*Given problem*. Write out every row below again, requests included, and shift each coordinate in the answers by adding 119 to every number. Leave the pictures out of your answer.

*Dataset entries*.
*-*-*

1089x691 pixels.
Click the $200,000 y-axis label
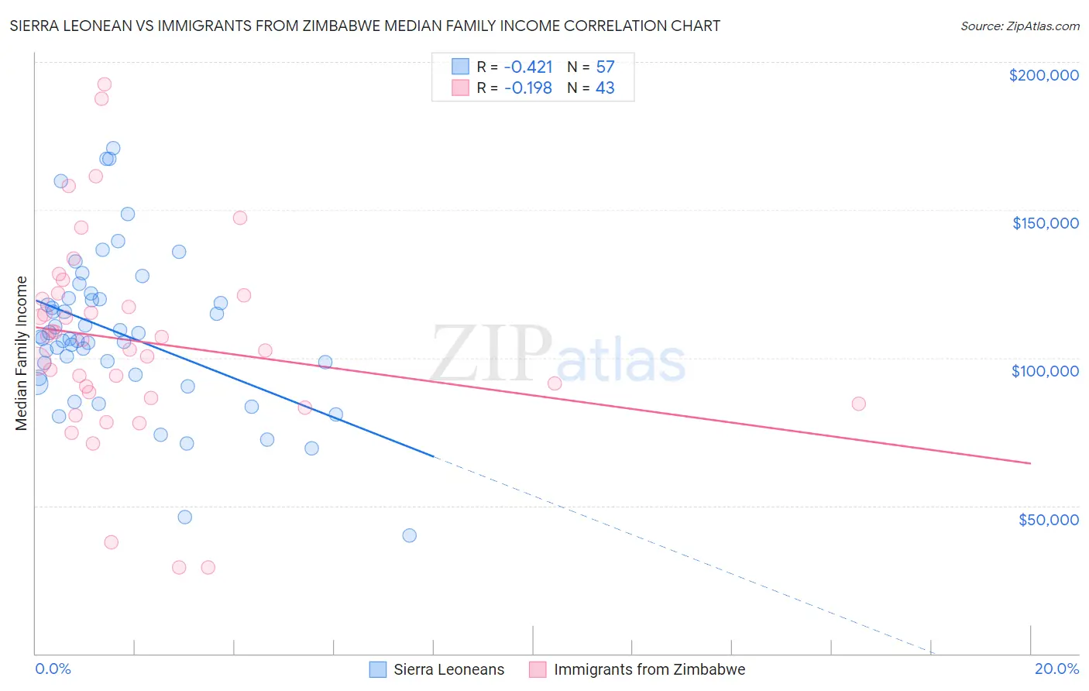1043,75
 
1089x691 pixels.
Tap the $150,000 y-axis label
1045,223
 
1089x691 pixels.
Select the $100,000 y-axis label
1045,371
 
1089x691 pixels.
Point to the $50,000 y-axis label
1048,519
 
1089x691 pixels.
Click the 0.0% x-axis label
53,669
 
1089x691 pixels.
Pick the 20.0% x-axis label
1056,669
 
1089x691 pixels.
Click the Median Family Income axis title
22,353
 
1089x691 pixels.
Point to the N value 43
605,88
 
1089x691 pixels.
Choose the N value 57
605,67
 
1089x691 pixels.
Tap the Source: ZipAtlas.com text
1019,26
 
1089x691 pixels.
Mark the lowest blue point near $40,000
410,535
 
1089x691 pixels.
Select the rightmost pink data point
858,404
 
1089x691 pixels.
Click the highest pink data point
104,84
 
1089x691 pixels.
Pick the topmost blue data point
113,148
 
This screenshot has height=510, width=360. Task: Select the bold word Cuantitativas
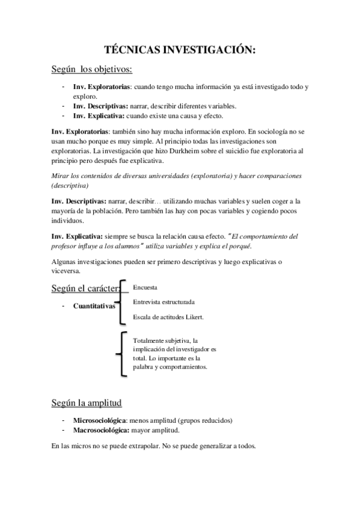pyautogui.click(x=94, y=306)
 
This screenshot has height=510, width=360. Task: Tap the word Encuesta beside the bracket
pyautogui.click(x=145, y=287)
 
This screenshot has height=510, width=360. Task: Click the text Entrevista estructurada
pyautogui.click(x=164, y=302)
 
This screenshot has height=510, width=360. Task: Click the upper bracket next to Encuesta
pyautogui.click(x=123, y=301)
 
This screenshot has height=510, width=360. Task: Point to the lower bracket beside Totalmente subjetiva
pyautogui.click(x=123, y=353)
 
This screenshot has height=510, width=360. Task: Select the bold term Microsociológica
pyautogui.click(x=100, y=420)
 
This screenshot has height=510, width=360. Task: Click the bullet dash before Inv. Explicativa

*-*-*

*Output of the exercise*.
1089x691 pixels.
Click the $200,000 y-axis label
1162,194
 
1089x691 pixels.
Tap the $150,000 y-axis label
1164,342
 
1089x691 pixels.
Select the $100,000 y-axis label
1164,490
 
1089x691 pixels.
Point to the $50,000 y-axis label
1167,638
 
1089x691 pixels.
Click the 0.0% x-axis label
172,788
 
1089x691 pixels.
Pick the 20.0% x-axis label
1175,788
 
1089x691 pixels.
Click the Median Family Income axis title
141,472
 
1089x691 pixels.
Point to the N value 43
724,207
 
1089x691 pixels.
Choose the N value 57
724,186
 
1089x691 pixels.
Tap the Source: ZipAtlas.com text
1138,145
 
1089x691 pixels.
Mark the lowest blue point near $40,000
529,654
 
1089x691 pixels.
Select the rightmost pink data point
977,523
 
1089x691 pixels.
Click the highest pink data point
223,203
 
1089x691 pixels.
Pick the topmost blue data point
232,267
 
This screenshot has height=510, width=360. Task: Select the bold word Cuantitativas
pyautogui.click(x=213, y=425)
 
This screenshot has height=510, width=360. Task: Tap the word Encuesta beside the bracket
pyautogui.click(x=264, y=406)
 
This screenshot has height=510, width=360. Task: Click the text Entrevista estructurada
pyautogui.click(x=283, y=421)
 
This screenshot has height=510, width=360. Task: Click the upper bracket next to Encuesta
pyautogui.click(x=242, y=420)
 
This screenshot has height=510, width=360. Task: Point to the lower bracket beside Totalmente subjetiva
pyautogui.click(x=242, y=472)
 
This screenshot has height=510, width=360. Task: Select the bold term Microsociológica
pyautogui.click(x=219, y=539)
 
This screenshot has height=510, width=360. Task: Click the bullet dash before Inv. Explicativa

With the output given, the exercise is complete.